(Tujuan Tugas) Kembalikan semua baris dalam daftar di bawah ini apa adanya, tanpa mengubah satu karakter pun.

(Baris Data)
________________________
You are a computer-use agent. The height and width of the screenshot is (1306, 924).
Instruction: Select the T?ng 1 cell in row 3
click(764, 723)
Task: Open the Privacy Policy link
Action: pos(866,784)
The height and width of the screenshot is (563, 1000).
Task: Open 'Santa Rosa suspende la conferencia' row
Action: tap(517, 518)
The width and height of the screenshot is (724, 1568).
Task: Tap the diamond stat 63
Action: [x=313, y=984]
________________________
(Penyelesaian Masalah)
You are a computer-use agent. The height and width of the screenshot is (1306, 924).
Instruction: Select the T?ng 1 cell in row 3
click(764, 723)
Task: Open the Privacy Policy link
Action: pos(866,784)
The height and width of the screenshot is (563, 1000).
Task: Open 'Santa Rosa suspende la conferencia' row
Action: tap(517, 518)
The width and height of the screenshot is (724, 1568).
Task: Tap the diamond stat 63
Action: [x=313, y=984]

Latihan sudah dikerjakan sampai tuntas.